== READING PASSAGE ==

Advances in modern digital hearing aid technology focus almost entirely on improving the intelligibility of speech in noisy environments. The effects of hearing aid processing on musical signals and on the perception of music receive very little attention, despite reports that hardness of hearing is the primary impediment to enjoyment of music in older listeners, and that hearing aid processing is frequently so damaging to musical signals that hearing aid wearers often prefer to remove their hearing aids when listening to music.
Though listeners and musicians who suffer hearing impairment are no less interested in music than normal hearing listeners, there is evidence that the perception of fundamental aspects of (Western) musical signals, such as the relative consonance and dissonance of different musical intervals, is significantly altered by hearing impairment (J. B. Tufts, M. R. Molis, M. R. Leek, Perception of dissonance by people with normal hearing and sensorineural hearing loss, Acoustical Society of America Journal 118 (2005) 955-967). Measures such as the Articulation Index and the Speech Intelligibility Index (American National Standards Institute, New York, N.Y., ANSI S3.5-1997, Methods for the calculation of the speech intelligibility index (1997)) can be used to predict intelligibility from the audibility of speech cues across all frequencies, and a variety of objective tests of speech comprehension are used to measure hearing aid efficacy, but there is no standard metric for measuring a patient's perception of music. Moreover, hearing impaired listeners are less consistent in their judgments about what they hear than are normal hearing listeners (J. L. Punch, Quality judgments of hearing aid-processed speech and music by normal and otopathologic listeners, Journal of the American Audiology Society 3 (1978), no. 4 179-188), and individual differences in performance among listeners having similar audiometric thresholds make it difficult to predict the perceptual effects of hearing aid processing (C. C. Crandell, Individual Differences in Speech Recognition Ability: Implications for Hearing Aid Selection, Ear and Hearing 12 (1991), no. 6 Supplement 100S-108S). These factors, combined with the differences in the acoustical environments in which different styles of music are most often presented, underline the importance of individual preferences in any study of the effects of hearing aid processing on the perception of music. There have been studies on the effect of reduced bandwidth on the perceived quality of music (J. R. Franks, Judgments of Hearing Aid Processed Music, Ear and Hearing 3 (1982), no. 1 18-23), but no systematic evaluation of the effects of dynamic range compression, the most ubiquitous form of gain compensation in digital hearing aids.

===

(REQUIRED ACTION): According to the passage on hearing aids and music, what is the most ubiquitous form of gain compensation in digital hearing aids? Answer using only the passage on hearing aids and music.

== SOURCE DATA ==

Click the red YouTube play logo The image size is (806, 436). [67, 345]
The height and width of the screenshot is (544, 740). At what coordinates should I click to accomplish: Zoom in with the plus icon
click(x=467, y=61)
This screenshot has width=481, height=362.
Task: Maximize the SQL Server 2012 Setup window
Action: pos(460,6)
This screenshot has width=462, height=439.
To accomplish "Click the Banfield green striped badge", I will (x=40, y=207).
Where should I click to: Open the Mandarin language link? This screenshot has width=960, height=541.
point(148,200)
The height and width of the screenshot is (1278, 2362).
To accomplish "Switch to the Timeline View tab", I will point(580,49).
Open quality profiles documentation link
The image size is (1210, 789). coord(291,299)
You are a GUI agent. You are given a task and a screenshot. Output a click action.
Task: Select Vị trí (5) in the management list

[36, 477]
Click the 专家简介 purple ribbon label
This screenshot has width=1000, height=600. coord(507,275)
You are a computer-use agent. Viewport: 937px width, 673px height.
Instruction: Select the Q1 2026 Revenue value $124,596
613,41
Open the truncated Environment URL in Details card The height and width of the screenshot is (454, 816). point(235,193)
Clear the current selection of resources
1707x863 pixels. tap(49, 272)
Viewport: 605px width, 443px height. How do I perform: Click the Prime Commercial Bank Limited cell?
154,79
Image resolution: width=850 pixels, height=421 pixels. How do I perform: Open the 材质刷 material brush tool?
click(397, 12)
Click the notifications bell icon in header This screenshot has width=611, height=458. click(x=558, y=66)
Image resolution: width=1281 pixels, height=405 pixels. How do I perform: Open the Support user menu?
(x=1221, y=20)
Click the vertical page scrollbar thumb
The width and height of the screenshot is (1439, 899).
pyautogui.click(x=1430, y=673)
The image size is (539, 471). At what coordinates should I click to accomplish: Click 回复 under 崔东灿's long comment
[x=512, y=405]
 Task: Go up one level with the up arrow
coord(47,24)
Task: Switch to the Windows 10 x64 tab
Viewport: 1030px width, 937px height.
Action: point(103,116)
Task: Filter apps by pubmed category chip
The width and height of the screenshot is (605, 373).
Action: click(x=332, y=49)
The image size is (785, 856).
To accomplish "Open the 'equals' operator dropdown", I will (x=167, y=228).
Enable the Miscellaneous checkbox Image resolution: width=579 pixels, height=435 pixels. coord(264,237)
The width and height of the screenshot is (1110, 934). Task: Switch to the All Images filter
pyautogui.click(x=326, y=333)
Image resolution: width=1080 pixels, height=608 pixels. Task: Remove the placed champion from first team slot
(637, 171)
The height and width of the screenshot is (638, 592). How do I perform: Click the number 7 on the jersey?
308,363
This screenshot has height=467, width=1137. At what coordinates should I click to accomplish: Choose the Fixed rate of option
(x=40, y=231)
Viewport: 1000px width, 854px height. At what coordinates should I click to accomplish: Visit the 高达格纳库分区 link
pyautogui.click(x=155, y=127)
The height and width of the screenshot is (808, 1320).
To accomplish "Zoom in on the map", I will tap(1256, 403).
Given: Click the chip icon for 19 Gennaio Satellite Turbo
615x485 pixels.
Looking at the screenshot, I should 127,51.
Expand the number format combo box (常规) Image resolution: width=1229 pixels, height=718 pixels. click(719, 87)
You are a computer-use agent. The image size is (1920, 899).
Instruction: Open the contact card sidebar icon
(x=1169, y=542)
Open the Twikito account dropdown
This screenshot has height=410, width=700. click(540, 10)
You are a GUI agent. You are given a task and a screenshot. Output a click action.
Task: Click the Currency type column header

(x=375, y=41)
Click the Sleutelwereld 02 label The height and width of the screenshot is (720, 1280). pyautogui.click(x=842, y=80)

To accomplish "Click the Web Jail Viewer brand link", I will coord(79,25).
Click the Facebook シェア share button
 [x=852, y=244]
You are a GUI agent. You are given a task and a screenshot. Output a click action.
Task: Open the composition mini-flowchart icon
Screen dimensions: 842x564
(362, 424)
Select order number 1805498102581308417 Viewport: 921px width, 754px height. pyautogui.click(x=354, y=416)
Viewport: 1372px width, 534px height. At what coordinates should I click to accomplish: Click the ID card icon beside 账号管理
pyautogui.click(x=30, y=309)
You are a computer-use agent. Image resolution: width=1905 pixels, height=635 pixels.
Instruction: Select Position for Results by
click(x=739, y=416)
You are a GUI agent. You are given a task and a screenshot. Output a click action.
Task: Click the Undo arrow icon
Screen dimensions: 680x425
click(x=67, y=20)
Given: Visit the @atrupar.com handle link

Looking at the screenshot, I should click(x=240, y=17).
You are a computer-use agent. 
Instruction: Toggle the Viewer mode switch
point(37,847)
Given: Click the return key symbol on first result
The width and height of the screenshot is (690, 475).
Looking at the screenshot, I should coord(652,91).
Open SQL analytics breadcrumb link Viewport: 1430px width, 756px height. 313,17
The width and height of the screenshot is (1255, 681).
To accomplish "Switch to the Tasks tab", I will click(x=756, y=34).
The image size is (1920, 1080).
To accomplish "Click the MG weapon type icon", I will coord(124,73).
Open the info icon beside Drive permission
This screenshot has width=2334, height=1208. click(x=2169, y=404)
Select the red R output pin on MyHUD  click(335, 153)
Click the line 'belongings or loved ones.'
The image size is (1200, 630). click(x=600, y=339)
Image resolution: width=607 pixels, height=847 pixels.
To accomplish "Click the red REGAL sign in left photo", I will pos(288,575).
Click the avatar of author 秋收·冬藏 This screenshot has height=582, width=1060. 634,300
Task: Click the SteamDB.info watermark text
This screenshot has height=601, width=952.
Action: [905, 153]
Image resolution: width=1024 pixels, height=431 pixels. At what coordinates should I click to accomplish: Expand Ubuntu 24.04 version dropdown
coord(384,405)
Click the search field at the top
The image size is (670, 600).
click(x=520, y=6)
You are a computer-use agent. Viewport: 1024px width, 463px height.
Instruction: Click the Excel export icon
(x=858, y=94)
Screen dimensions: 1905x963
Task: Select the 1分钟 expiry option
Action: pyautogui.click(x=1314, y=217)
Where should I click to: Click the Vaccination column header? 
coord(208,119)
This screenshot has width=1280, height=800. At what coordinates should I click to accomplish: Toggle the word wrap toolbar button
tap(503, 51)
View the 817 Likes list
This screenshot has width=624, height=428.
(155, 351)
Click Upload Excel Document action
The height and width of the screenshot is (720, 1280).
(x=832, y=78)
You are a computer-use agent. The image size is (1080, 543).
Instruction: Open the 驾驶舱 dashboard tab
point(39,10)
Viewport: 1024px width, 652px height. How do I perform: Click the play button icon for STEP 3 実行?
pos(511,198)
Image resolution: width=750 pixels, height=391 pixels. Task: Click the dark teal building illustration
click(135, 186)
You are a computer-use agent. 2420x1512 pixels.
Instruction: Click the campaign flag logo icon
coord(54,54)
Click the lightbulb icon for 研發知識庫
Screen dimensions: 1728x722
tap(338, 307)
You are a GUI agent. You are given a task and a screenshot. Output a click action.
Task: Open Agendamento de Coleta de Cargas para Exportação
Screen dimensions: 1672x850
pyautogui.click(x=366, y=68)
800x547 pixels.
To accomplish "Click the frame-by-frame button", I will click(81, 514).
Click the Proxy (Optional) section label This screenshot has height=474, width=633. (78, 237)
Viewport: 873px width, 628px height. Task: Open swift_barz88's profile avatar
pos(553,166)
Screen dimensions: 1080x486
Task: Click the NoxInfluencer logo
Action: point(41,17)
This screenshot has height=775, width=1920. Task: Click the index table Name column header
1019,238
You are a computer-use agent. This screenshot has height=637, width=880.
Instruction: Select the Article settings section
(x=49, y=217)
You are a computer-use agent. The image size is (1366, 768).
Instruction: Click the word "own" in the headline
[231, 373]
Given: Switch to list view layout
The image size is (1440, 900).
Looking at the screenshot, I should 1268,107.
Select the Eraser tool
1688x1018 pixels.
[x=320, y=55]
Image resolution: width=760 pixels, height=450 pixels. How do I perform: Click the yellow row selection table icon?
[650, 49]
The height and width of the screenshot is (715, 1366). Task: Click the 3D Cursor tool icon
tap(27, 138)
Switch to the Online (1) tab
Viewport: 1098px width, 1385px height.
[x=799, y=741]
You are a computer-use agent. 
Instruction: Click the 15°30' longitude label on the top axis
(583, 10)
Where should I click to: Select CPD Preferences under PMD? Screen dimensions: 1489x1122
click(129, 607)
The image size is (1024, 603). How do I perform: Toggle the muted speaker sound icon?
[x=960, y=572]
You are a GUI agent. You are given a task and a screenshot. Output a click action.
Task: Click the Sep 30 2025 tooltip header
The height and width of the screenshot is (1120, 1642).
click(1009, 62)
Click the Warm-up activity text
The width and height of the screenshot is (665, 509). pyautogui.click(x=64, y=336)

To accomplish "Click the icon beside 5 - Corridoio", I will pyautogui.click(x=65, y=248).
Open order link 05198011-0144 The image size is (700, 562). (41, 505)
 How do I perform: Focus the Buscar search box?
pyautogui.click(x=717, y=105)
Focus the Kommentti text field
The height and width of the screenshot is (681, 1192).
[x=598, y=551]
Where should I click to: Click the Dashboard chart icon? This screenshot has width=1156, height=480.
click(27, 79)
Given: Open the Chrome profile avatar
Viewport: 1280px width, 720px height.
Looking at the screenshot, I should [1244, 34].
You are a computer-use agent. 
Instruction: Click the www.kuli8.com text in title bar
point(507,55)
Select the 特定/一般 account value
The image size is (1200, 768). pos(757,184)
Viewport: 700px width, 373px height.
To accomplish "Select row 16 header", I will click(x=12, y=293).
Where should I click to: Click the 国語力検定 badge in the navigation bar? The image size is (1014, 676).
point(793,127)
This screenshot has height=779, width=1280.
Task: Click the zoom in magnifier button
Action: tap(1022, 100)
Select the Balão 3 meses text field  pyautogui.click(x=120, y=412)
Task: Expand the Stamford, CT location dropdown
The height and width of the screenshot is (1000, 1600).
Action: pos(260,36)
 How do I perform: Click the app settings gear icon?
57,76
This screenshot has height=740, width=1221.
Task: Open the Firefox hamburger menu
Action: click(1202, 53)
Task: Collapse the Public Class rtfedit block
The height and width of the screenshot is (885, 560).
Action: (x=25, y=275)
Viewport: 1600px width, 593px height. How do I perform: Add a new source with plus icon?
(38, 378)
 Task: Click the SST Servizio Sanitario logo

===

(ANSWER FOR THIS EXERCISE): Dynamic range compression.